Ad esempio, una donna o un uomo, che subisce la violenza del partner ed esita ad allontanarlo poiché teme per la sua incolumità, deve poter avere una conoscenza che gli consenta di compiere questa azione consapevole. La libertà è tra due scelte consapevoli, come quando all’uomo vennero posti davanti l’acqua e il fuoco e laddove deciderà di allungare la sua mano, egli si bagnerà o brucerà.
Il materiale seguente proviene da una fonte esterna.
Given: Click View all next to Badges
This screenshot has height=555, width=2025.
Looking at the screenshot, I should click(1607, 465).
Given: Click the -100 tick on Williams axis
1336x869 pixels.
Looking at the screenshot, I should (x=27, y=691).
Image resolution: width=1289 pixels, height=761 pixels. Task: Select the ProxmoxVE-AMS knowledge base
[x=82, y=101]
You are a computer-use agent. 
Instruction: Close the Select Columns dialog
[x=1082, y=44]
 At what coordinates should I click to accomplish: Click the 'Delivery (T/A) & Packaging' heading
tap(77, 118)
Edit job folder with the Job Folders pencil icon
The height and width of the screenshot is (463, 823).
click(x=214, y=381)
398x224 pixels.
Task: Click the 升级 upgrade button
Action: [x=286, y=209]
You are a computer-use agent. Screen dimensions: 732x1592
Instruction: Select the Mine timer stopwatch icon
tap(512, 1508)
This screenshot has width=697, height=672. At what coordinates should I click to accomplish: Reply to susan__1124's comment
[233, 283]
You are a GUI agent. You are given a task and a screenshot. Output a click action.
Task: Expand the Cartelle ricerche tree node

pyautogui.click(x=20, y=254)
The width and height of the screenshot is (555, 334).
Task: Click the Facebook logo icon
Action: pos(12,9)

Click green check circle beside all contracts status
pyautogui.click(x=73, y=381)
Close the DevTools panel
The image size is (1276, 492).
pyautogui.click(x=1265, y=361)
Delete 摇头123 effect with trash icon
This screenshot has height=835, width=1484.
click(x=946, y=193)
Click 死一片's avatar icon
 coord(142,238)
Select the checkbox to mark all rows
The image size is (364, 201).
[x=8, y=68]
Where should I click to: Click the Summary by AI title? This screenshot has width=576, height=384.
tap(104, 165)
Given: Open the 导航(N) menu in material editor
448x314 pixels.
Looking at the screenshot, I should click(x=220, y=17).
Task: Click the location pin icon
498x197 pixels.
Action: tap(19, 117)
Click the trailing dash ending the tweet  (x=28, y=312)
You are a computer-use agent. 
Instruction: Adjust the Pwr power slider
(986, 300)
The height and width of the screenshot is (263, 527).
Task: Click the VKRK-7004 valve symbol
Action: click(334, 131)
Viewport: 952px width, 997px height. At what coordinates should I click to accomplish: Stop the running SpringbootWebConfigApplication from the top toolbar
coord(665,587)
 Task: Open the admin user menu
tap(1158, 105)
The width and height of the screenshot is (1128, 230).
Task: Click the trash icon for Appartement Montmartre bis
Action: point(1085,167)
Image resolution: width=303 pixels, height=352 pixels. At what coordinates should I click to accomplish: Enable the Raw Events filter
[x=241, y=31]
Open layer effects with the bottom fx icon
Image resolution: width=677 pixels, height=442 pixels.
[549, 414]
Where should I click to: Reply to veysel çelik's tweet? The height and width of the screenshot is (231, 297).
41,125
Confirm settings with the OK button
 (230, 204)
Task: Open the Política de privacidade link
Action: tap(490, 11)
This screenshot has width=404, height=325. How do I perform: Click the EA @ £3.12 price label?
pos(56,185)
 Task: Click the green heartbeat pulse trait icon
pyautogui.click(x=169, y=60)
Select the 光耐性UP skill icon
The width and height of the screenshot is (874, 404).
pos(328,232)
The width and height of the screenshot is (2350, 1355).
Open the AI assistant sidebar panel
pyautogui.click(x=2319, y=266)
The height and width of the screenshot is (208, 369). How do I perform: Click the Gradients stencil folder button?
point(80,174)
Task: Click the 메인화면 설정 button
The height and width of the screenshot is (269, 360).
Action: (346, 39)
Sia le vittime che i carnefici vengono salvati dalla scoperta della differenza tra libertà e schiavitù. Ora verranno accesi ceri e fiaccole, giustamente. Ma dobbiamo accendere al più presto quella luce interiore, la luce della consapevolezza di questo concetto. La differenza tra libertà e schiavitù si comprende dal disagio o dal furore. Se sei un carnefice sei dipendente, quindi schiavo, dal sottomettere, ma nessun uomo potrà essere felice da carnefice, nessuna donna potrà essere felice con un carnefice. Se continuiamo ad occuparci esclusivamente delle conseguenze di questi rapporti malsani, continueremo ad essere impotenti. Invece, io devo sapere chi sono, io devo sapere che sono arbiter, io devo sapere che sono il titolare di facoltà costruttive: un intelletto aperto alla libertà e una volontà aperta alla libertà. Ma non conosciamo bene né cosa vuol dire apertura e chiusura, né cosa vuol dire intelletto e volontà. I capitoli successivi di un grande progetto educativo.
Il presente come mette alla prova la capacità dei genitori di educare i figli?
I genitori in potenza hanno un ruolo fondamentale, ma anche loro devono imparare la differenza tra schiavitù e libertà. I genitori devono imparare che vuol dire essere un uomo libero, quali sono i segnali della libertà che viene attentata, minacciata, dobbiamo partire da questo. Tutte le forme di disagio, tutti i sintomi che esistono al mondo sono i segnali di avvertenza della libertà che viene minacciata, sia corporei, sia interiori che mentali.
Professore, un’ultima domanda. In queste ore ognuno prova a dire la propria. Cosa è l’amore e cosa non è l’amore?
L’amore è semplicemente quello che non è per te, ma per l’altro. Quindi l’amore è nella speranza di attenuare il dolore, di far asciugare quella lacrima di cui parlavo e capisci, non per te, ma per l’altro che è vicino a te. Tutto il resto non è amore, è egoismo. Con l’egoismo uno spera di salvarsi, ma ci salveremo solo con l’amore.